Ceza Muhakemesi Kanunu 157. Madde
Soruşturmanın Gizliliği
Kanunun başka hüküm koyduğu hâller saklı kalmak ve savunma haklarına zarar vermemek koşuluyla soruşturma evresindeki usul işlemleri gizlidir.
Ceza Muhakemesi Kanunu 157. Madde Gerekçesi
Soruşturma evresinin içeriği ve sınırları, bu evrenin ne suretle cereyan edeceği, aktörleri ve yetkileri Tasarıda saptanmıştır. Soruşturma evresi genel olarak ve esas itibarıyla kamuya karşı gizli biçimde cereyan eder. Usul kanunlarının gösterdiği ve belirli işlemler itibarıyla gizli cereyan edeceği saptanan özel hâllerde ihlâlleri ayrıca cezalandıran hükümler vardır. Bu maddede söz konusu olan soruşturma evresindeki gizlilik ilke veya kuralının ihlâli hâllerinde uygulanacak yaptırımın belirlenmesidir.
Soruşturma evresinin gizliliği, ceza adaletinin doğruluk, dürüstlük, gerçeğe ulaşma ilkelerine uyulması için bir zorunluluktur. Ancak her şeyden önce suçsuzluk karinesinin sağlam tutulabilmesi yönünden de vazgeçilemez niteliktedir.
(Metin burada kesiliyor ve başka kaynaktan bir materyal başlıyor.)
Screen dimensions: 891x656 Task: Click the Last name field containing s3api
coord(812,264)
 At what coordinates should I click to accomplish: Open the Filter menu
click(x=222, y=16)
Aksi takdirde, bizde ve yabancı ülkelerde örneklerine rastlandığı üzere yargısız infazlar sonucu insanlar ıstıraplara sürüklenmekte ve suçsuzluk karinesi böylece lafta kalmaktadır.
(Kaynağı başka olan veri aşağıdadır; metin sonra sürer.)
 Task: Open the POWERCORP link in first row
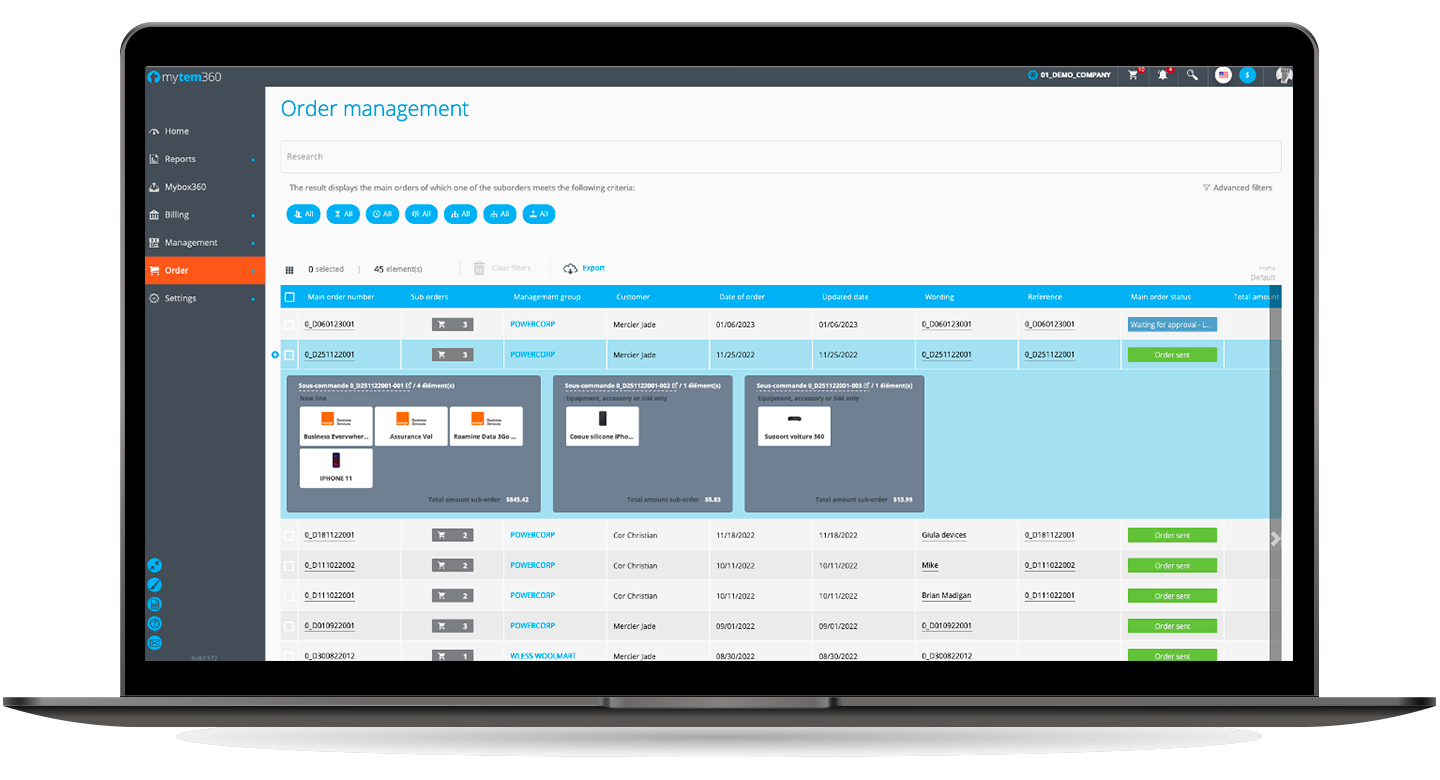click(x=532, y=324)
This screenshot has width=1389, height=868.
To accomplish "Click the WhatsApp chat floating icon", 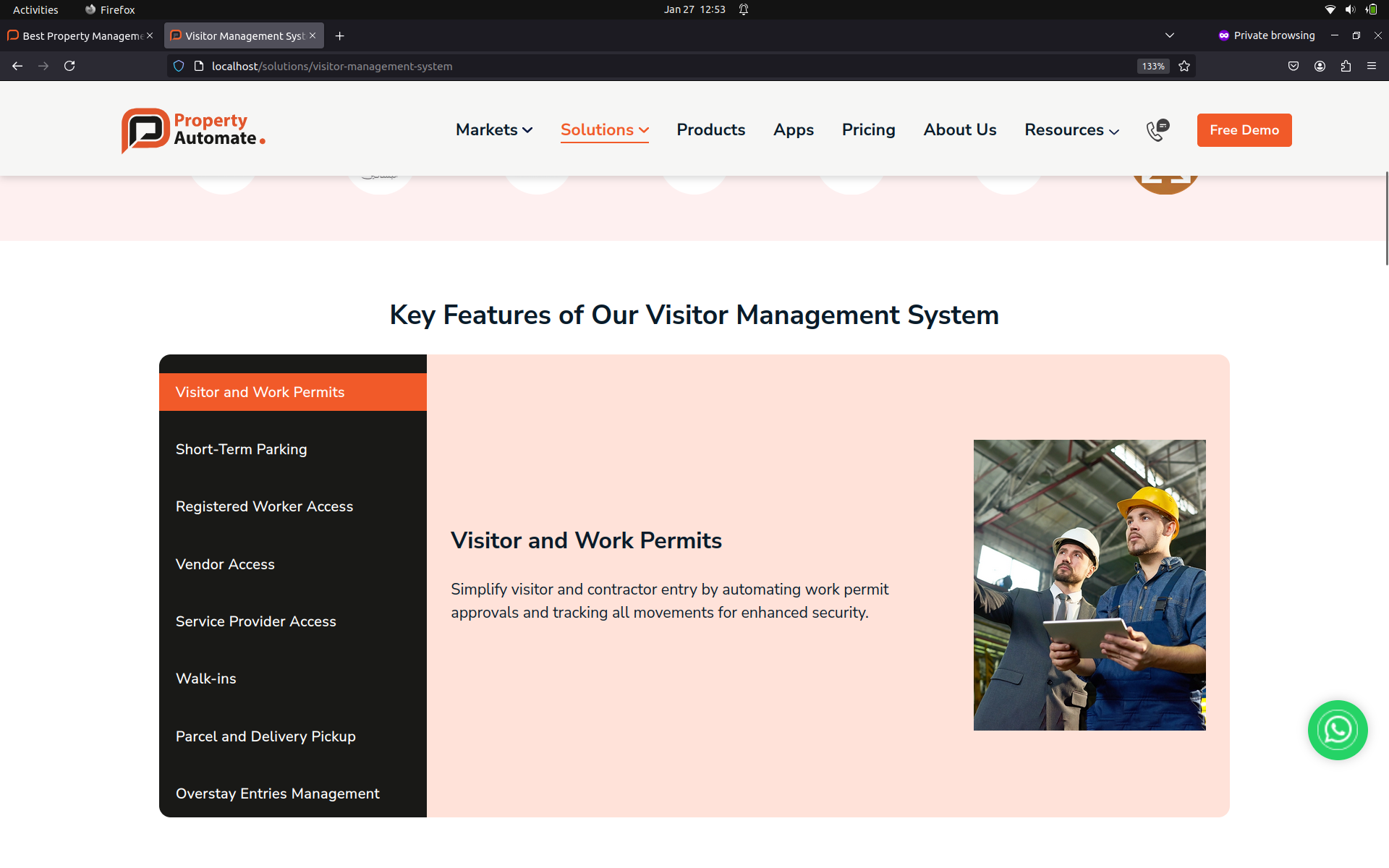I will pyautogui.click(x=1337, y=730).
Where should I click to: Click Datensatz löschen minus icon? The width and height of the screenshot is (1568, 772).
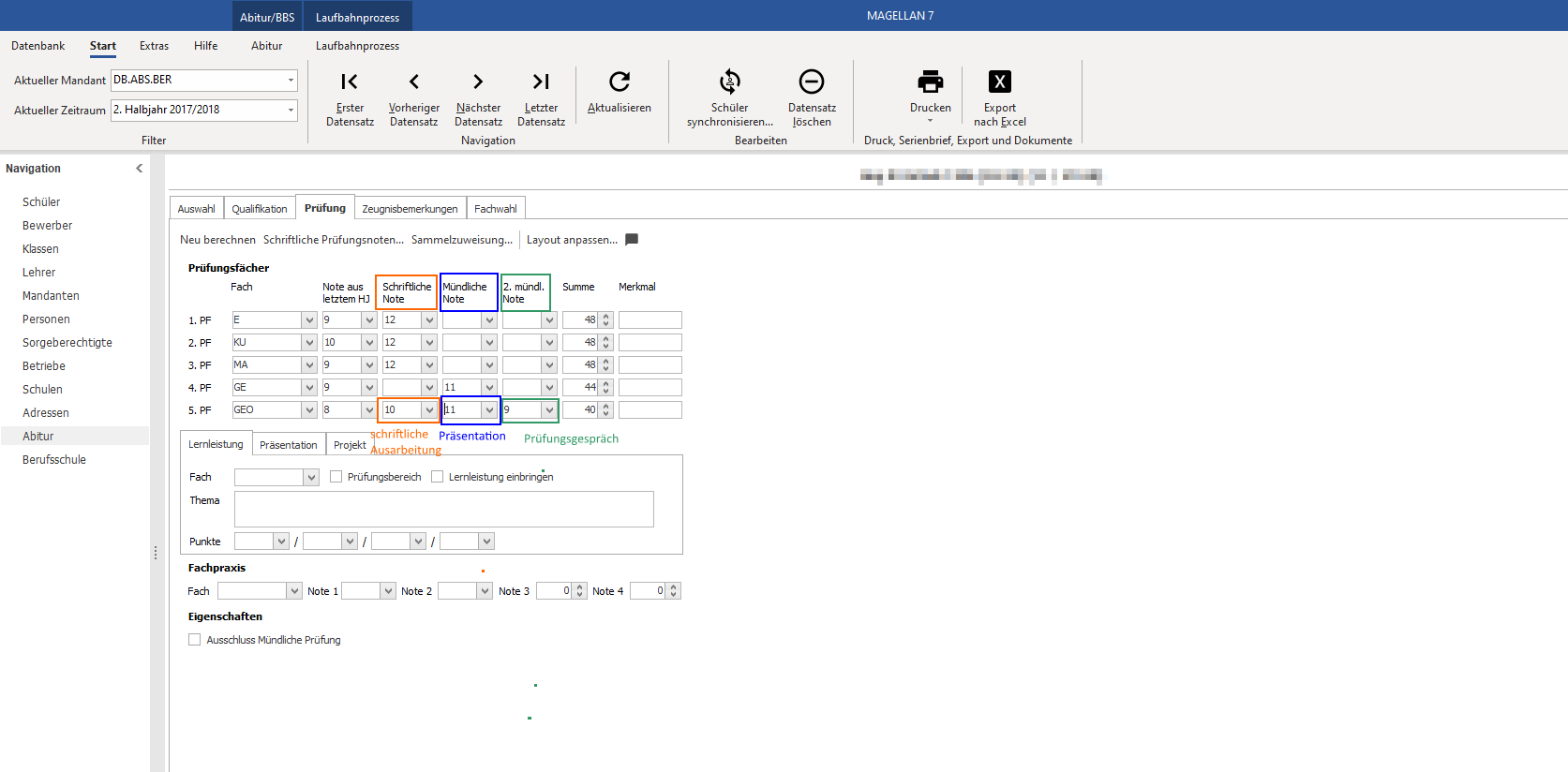pos(812,82)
Tasarı, soruşturma evresinde tarafların ve özellikle şüphelinin ve avukatının yetkilerini belirtmektedir. Avukat, belirli istisnalarla soruşturma dosyasını incelemek olanağına sahiptir. Ancak avukat adalete hizmet eden bir mesleğin mensubu olarak dosyadan elde ettiği bilgileri sadece müvekkilini, kanunun verdiği olanaklar çerçevesinde savunması için kullanacak, bunları yayınlamak, örneğin medyaya vermek gibi eylemlere girişemeyecektir. Ancak, elbette ki, soruşturması yapılan suçlar hakkında, halkın bilgi sahibi olmak ihtiyacı da vardır. Medya bu suçlar hakkında bilgilenerek halkın bilgi edinmek ihtiyacını karşılamak görevindedir. Medya mensupları, bu konularda doğru haber elde edemediklerinde öteden beriden devşirilen ve çoğu kez yanlış olan bilgileri halka yansıtmakta ve insanların en temel hakkı olan suçsuzluk karinesi böylece ihlal edilmektedir.
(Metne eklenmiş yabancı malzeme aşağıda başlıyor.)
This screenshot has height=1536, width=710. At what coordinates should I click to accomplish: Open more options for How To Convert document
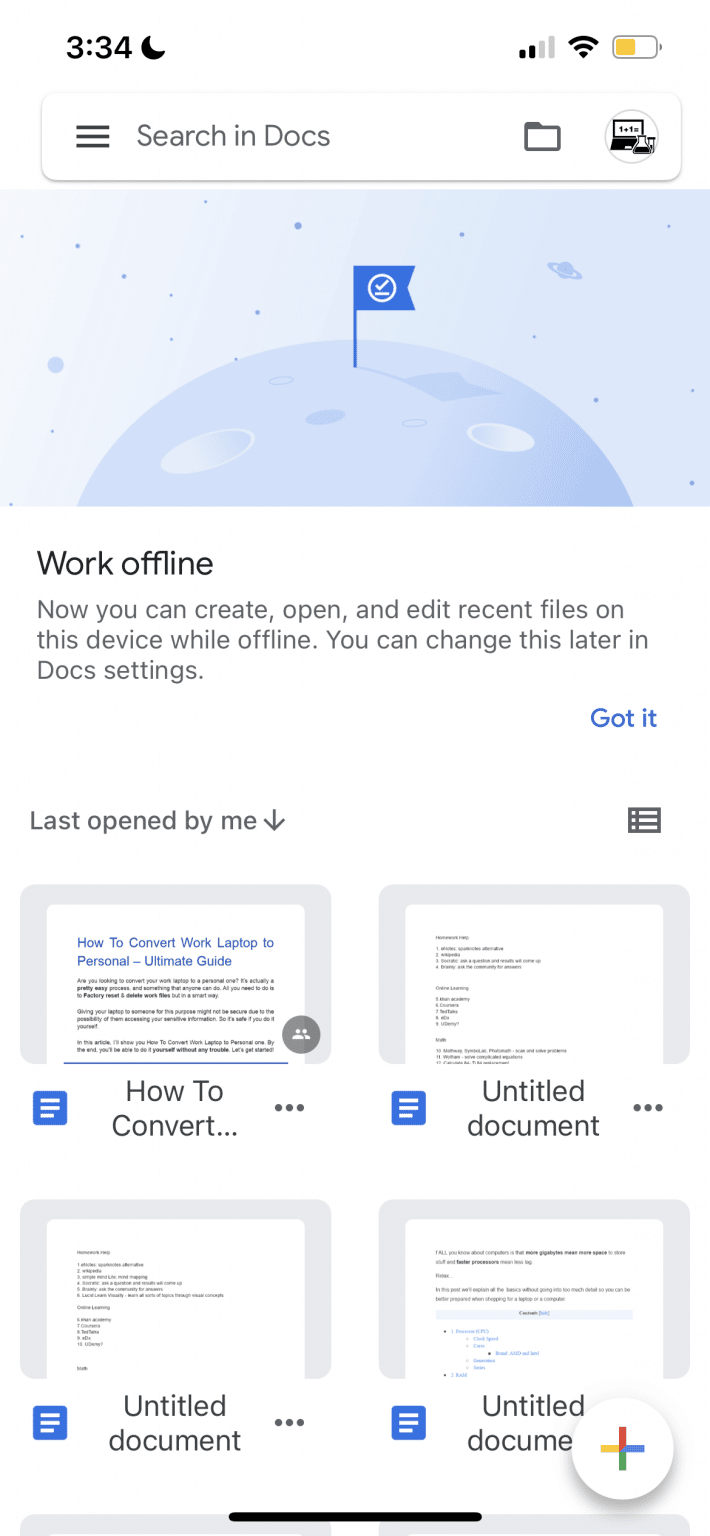coord(289,1108)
Bu sakıncayı gidermek üzere, maddenin ikinci fıkrasında Cumhuriyet savcıları için kamuyu aydınlatma olanağı tanınmıştır. Ancak Cumhuriyet savcısı bu gereği yerine getirirken soruşturmanın gizlilik ve selâmetine zarar vermeyecek bir üslûbu veya anlatım tarzını seçecek ve bir takım tebliğler vasıtası ile kamuoyuna açıklamalarda bulunabilecektir. Soruşturma evresinde gerçekleştirilen işlemlere katılanlar, gizlilik ilkesine aykırı hareket ettiklerinde Türk Ceza Kanununun bu fiilleri cezalandıran hükümlerine göre cezalandırılacaklardır.
- İlgili Makale:
- 5271 Sayılı Ceza Muhakemesi Kanunu (CMK) Tam Metin:
ceza muhakemesi kanunu 157 madde cmk
Ceza Muhakemesi Kanunu 157. Madde Soruşturmanın Gizliliği Emsal Kararlar
Yargıtay 8. Ceza Dairesi E:2020/11747, K:2021/19941
- Ceza Muhakemesi Kanunu 157. Madde
- Soruşturmanın Gizliliği,
Oluşa ve tüm dosya kapsamına göre; sanığın, eski erkek arkadaşı olan tanık Edip Basri Tuncel’in kendisini rahatsız etmesi nedeniyle Edirne Cumhuriyet Başsavcılığı’na şikayette bulunduğu, tanık Edip Basri hakkında kişilerin huzur ve sükununu bozma, tehdit ve hakaret suçlarından başlatılan soruşturmanın da Edirne Adliyesi Cumhuriyet Başsavcılığı Müracaat bürosunda zabıt katibi olarak çalışan katılan tarafından tanık Edip Basri’ye iletildiğini, bu nedenle soruşturmanın gizliliğine aykırı davranılıp tanıklar üzerinde baskı kurulmasına neden olduğu gerekçesiyle katılan hakkında şikayette bulunduğu, bu iddiasına ilişkin katılan hakkında gizliliğin ihlali suçunu işlemediği anlaşıldığından kovuşturmaya yer olmadığına karar verildiği ve katılanın sanık hakkında iftira attığı iddiasıyla şikayetçi olduğu anlaşılan somut olayda; katılan hakkında kovuşturmaya yer olmadığına dair karar verilmesinin tek başına iftira suçunun oluşması için yeterli olmaması, sanığın aşamalarda tanık Edip Basri ile ortak arkadaşları olan …’ın sanığın tanık Edip Basri hakkındaki şikayetini Hakan isimli katipten öğrendiğini belirtmesi üzerine bu şekilde beyanda bulunduğu yönündeki savunması, sanığın tanık …’ın katılana yönelik beyanının doğruluğunu araştırmak için ertesi gün yeniden Edirne Adliyesi’ne geldiğine dair tanık …’in bilgi ve görgüsü, sanık ile katılan arasında suç isnadını gerektirecek bir husumetin bulunmaması karşısında; duyum üzerine hareket eden sanığın savunmasının aksine, iftira kastı ile hareket ettiğini gösterir her türlü şüpheden uzak, kesin ve inandırıcı delil olmadığından, yüklenen suçtan beraati yerine yazılı şekilde mahkumiyetine karar verilmesi…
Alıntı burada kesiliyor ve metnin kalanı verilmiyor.